The first film to feature a woman tied to train tracks starred one of the earliest female directors and producers, Mabel Normand. She may also have been the recipient of the first pie-in-the-face film gag.
I enjoy tracing the origins of classic film clichés. Like learning about the origins of nursery rhymes or common phrases, it reminds us that so much of the everyday fabric of our society is not timeless or endless, but was thought up at a specific point in the past by specific people. Sometimes that time is not as distant as you’d think (Betty White is literally older than sliced bread; the jump scare dates to 1942). Sometimes the source itself is surprising (“to shut [someone] up” in the sense of getting them to be quiet first appeared in Jane Austen’s Mansfield Park; Shakespeare was the first person to write about skim milk).
So, one of the classic film tropes is the villain tying a struggling woman to railway tracks and the hero racing to save her before it’s too late. This particular cliché dates back 107 years, to the 1913 silent film Barney Oldfield’s Race for a Life. You can watch the whole thing here:
The mustachioed gentleman chaining the heroine to the railway tracks is played by Ford Sterling, best known for playing Chief Teeheezel, the original chief of the Keystone Cops. No, he’s not playing a police officer in this short. The titular hero, Barney Oldfield, was a real race-car driver playing as himself (he was quite fond of self-promotion).
The heroine is played by Mabel Normand. She had the kind of epic career and life that you’d expect from early Hollywood. Unusually for the time (and, alas, for much of subsequent Hollywood), she not only acted but also directed and produced films.
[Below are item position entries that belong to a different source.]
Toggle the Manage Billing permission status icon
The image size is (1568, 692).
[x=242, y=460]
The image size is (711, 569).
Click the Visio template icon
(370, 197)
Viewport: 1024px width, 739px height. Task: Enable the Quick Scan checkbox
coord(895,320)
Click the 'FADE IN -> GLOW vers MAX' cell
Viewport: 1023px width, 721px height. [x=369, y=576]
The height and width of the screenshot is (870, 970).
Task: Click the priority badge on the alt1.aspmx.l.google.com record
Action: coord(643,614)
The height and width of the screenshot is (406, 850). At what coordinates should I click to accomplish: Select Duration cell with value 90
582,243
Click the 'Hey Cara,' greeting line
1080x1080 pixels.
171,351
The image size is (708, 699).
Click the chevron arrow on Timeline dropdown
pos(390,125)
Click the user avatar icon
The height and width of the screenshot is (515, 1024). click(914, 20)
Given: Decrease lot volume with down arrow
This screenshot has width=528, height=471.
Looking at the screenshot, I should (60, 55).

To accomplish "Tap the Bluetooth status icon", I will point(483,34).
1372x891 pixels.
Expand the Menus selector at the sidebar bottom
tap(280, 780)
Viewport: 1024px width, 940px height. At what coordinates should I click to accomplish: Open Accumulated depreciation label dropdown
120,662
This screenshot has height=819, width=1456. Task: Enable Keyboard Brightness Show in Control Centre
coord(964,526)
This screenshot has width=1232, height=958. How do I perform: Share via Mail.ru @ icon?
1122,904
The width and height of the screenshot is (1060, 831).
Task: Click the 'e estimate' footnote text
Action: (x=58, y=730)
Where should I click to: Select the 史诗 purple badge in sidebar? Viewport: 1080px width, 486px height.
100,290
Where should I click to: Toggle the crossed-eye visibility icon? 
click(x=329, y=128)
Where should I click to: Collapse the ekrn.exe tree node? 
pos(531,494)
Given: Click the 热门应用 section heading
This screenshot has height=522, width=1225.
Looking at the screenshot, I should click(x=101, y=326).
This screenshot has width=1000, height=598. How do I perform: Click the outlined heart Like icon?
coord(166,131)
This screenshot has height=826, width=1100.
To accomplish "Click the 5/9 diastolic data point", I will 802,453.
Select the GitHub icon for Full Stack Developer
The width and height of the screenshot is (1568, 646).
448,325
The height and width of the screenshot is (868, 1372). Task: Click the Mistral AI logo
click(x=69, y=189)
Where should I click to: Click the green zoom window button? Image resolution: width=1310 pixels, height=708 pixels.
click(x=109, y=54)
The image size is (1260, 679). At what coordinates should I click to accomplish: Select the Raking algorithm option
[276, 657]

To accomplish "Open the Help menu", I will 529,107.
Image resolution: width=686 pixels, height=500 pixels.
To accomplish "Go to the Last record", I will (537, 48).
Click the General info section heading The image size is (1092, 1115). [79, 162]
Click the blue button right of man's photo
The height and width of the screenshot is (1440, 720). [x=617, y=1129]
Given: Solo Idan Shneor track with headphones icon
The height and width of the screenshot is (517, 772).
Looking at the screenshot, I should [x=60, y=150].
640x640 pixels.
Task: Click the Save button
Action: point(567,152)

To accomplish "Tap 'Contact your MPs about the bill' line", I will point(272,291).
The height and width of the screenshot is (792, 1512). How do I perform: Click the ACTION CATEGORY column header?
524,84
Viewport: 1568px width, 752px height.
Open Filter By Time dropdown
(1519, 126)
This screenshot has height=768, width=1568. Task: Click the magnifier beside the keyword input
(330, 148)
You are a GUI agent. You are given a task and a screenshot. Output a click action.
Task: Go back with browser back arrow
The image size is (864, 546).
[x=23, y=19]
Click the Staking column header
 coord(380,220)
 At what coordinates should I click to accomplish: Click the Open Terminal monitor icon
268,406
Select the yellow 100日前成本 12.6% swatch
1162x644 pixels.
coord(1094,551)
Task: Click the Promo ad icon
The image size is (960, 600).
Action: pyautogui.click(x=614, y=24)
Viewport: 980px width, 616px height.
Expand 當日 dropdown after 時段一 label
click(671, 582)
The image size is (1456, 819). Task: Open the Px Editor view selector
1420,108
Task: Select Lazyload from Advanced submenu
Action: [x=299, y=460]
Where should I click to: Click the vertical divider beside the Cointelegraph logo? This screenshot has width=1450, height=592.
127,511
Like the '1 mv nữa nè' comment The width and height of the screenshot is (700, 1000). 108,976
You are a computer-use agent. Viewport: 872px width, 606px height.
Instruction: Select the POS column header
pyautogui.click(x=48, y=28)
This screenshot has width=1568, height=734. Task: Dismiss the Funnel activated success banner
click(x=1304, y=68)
She often played opposite Charlie Chaplin – and she was also the director of the first Charlie Chaplin film to feature his famous Tramp character: Mabel’s Strange Predicament. Normand may have also been the first person on screen to get a pie in the face, courtesy of Fatty Arbuckle in A Noise from the Deep.
Also as you’d expect from early Hollywood, she appeared in the midst of many scandals, including rumours of cocaine smuggling, attempted murder (by her chauffeur, using her pistol), and affairs (with Samuel Goldwyn, the producer and founder of several movie studios). She died young, at 37 years old, of tuberculosis.
One Reply to “Tied to the tracks”
In1926 when Mabel married Lew Cody, she said her age was 28. That would make her 32 when she died. Her “scandals” seemed like a lot of smearing a woman who dared to call her own shots. Chaplin wouldn’t have a career if it were not for Mabel. She was unfairly written out of history.